Bancada resiste por desconfiança sobre emendas e pressão por convocação
Apesar das conversas com a Frente Evangélica, o senador Carlos Viana deixou claro que isso não muda sua decisão de levar adiante o requerimento para convocação de Jorge Messias à CPMI.
“Esse movimento de conversar com os parlamentares evangélicos não vai retirar minha decisão de colocar o requerimento em votação na próxima quinta-feira. Será exposto ao país. Cada parlamentar terá o direito de votar como quiser, e nós vamos tomar uma decisão.”
A convocação está relacionada à atuação da Advocacia-Geral da União em casos envolvendo a CONTAG e o SINDINAP, entidade ligada ao irmão de Lula. De acordo com o senador, mesmo após a Controladoria-Geral da União identificar irregularidades nos descontos, as entidades não teriam sido imediatamente suspensas.
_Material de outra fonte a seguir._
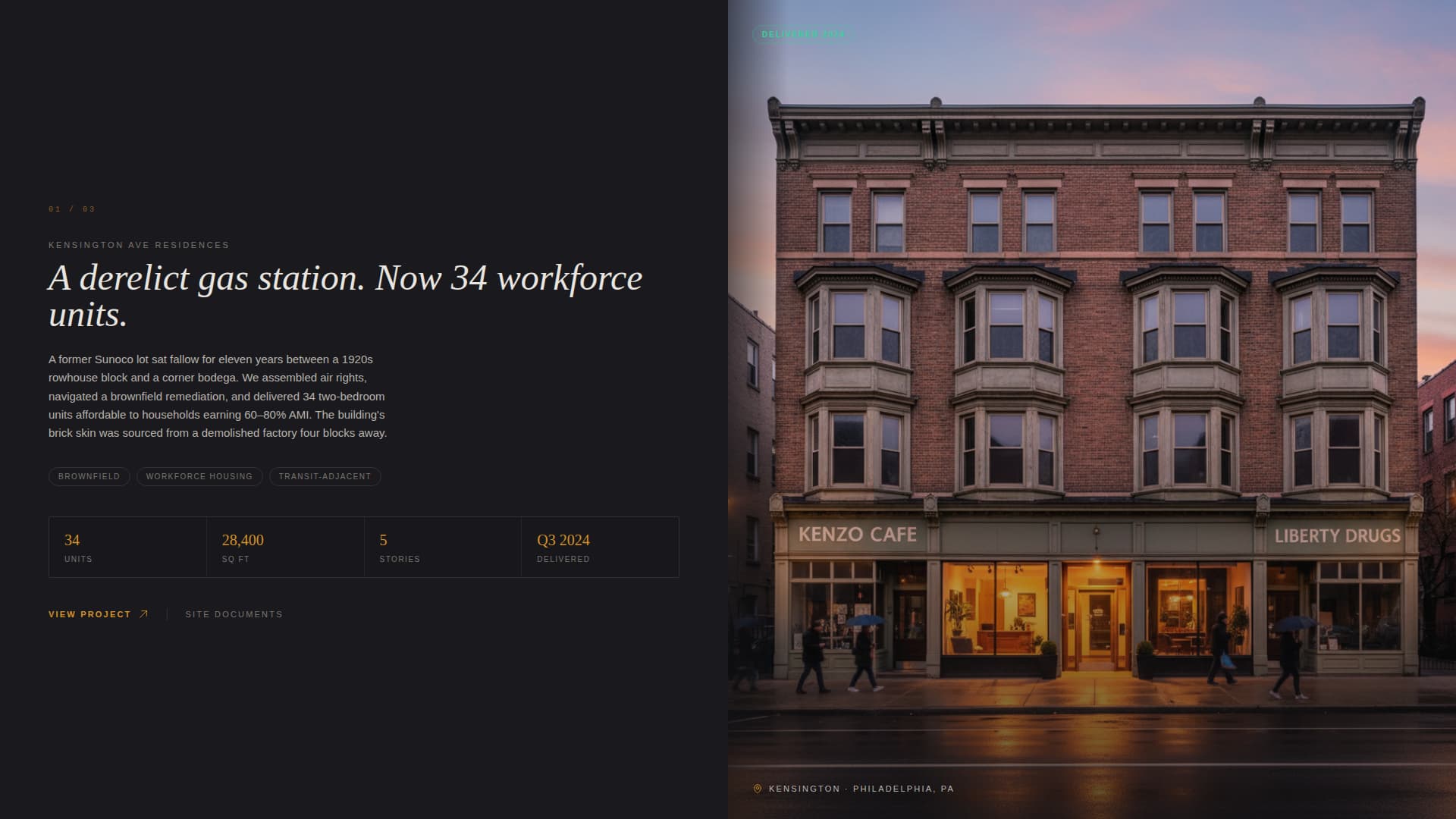This screenshot has height=819, width=1456.
Task: Click the Q3 2024 DELIVERED stat cell
Action: click(600, 547)
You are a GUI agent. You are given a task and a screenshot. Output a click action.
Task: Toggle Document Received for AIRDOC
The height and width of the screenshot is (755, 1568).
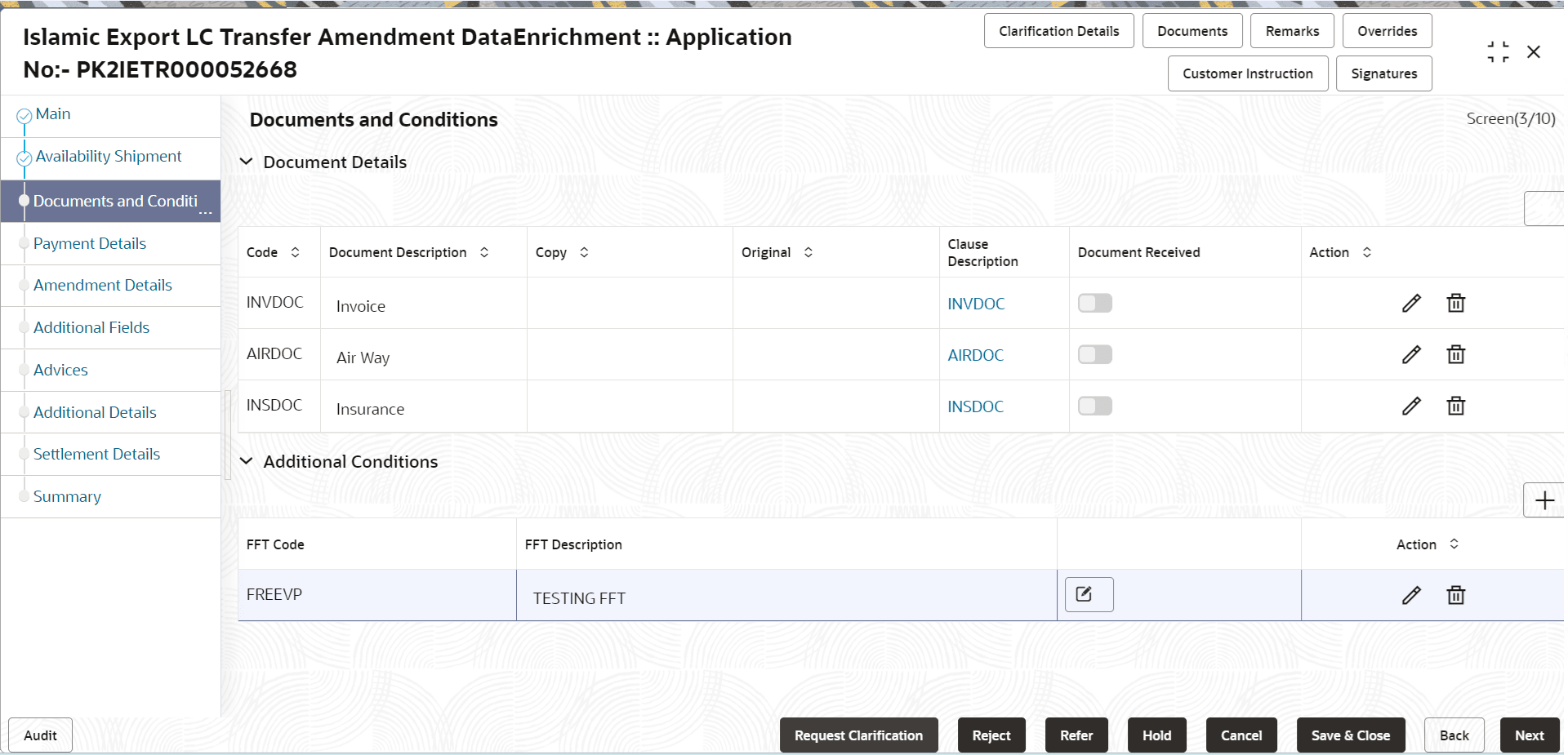coord(1094,354)
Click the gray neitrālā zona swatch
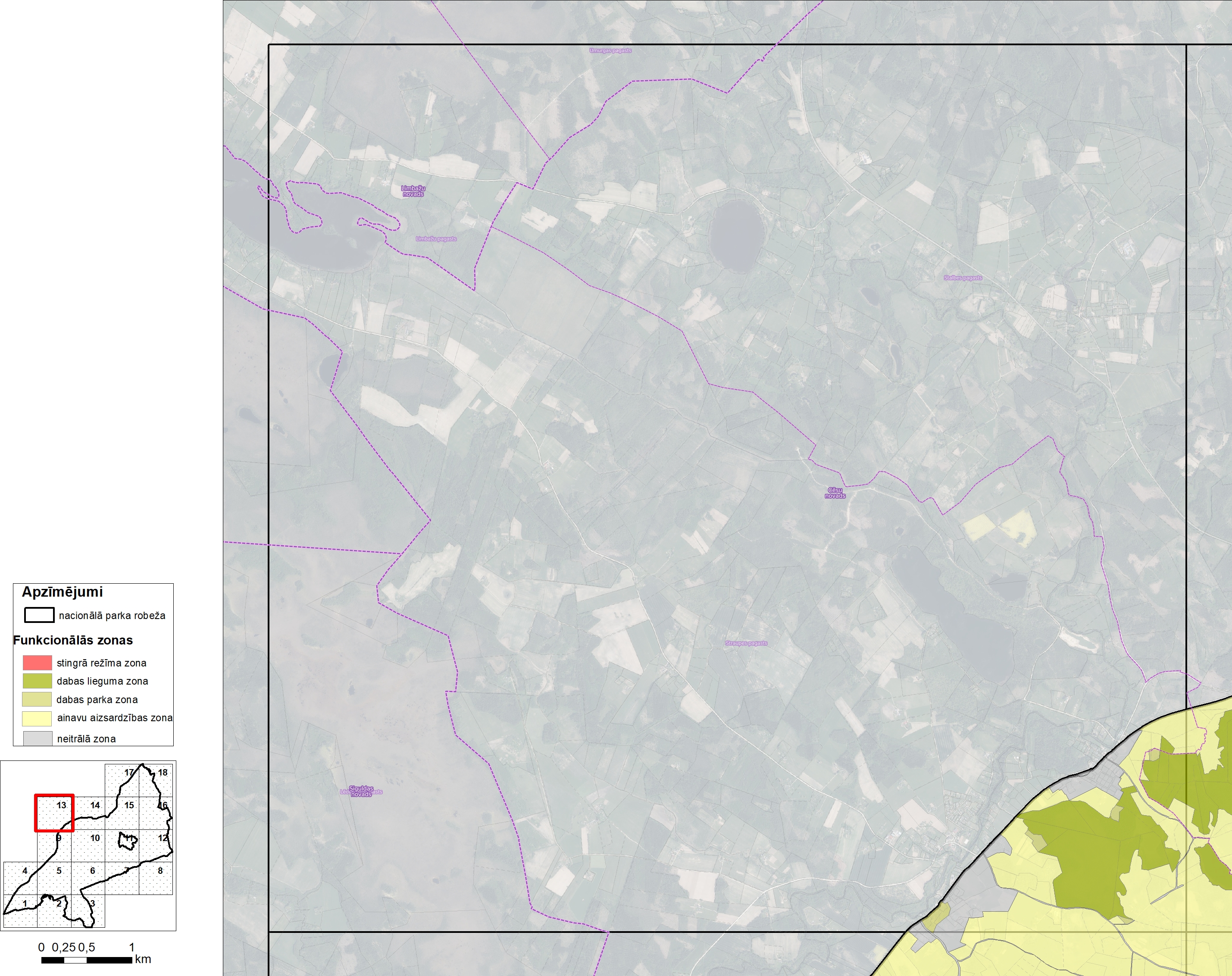Image resolution: width=1232 pixels, height=976 pixels. 37,738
“Ele tem explicações a dar à CPMI no tocante aos relatórios em relação à CONTAG e ao SINDINAP, que é o sindicato do irmão do presidente Lula. Por que essas duas entidades não foram suspensas, mesmo com a CGU já tendo identificado que os descontos eram irregulares? Ele precisa dizer se tomou providências ou não, se essas providências foram públicas ou confidenciais”, questionou.
Votação secreta amplia imprevisibilidade
Questionado sobre as chances de Jorge Messias ser aprovado no Senado, o presidente da Frente Evangélica adotou cautela e lembrou que, em processos recentes, a conjuntura conseguiu mudar às vésperas das votações.
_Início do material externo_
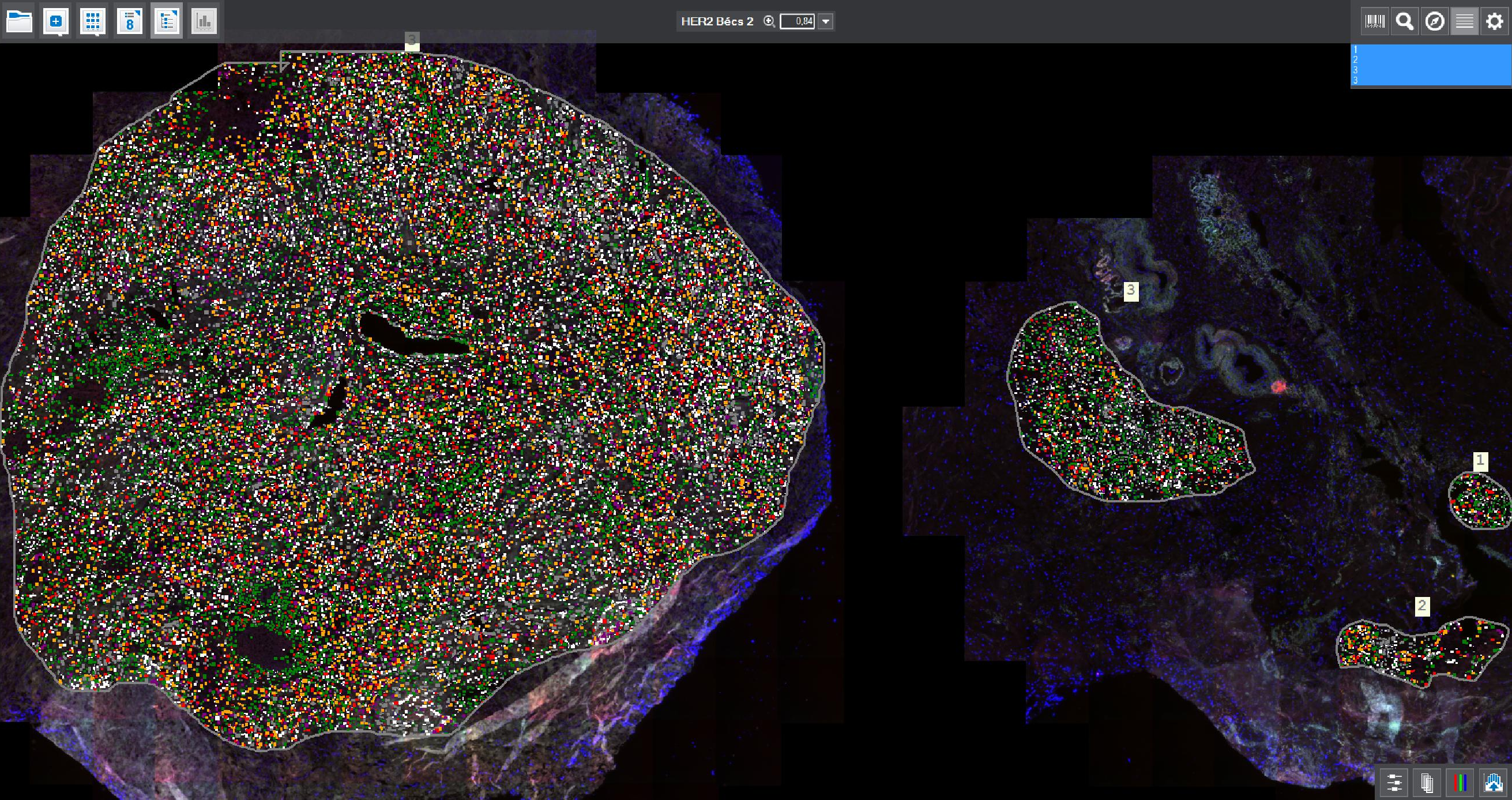
Task: Open the bar chart statistics icon
Action: point(204,22)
“Por ser uma votação secreta, é muito difícil uma avaliação final. O ministro André Mendonça ficou meses sendo rejeitado de forma aberta, e nós conseguimos reverter na reta final. Mas hoje o quadro é completamente diferente.”
Segundo ele, apesar de Messias ainda ter tempo para dialogar com senadores, o ambiente é desfavorável e a resistência é maior do que em outros momentos.
“Há uma dificuldade muito grande de convencimento aos parlamentares, mas até o dia da votação ele terá o tempo necessário para conversar com todos.”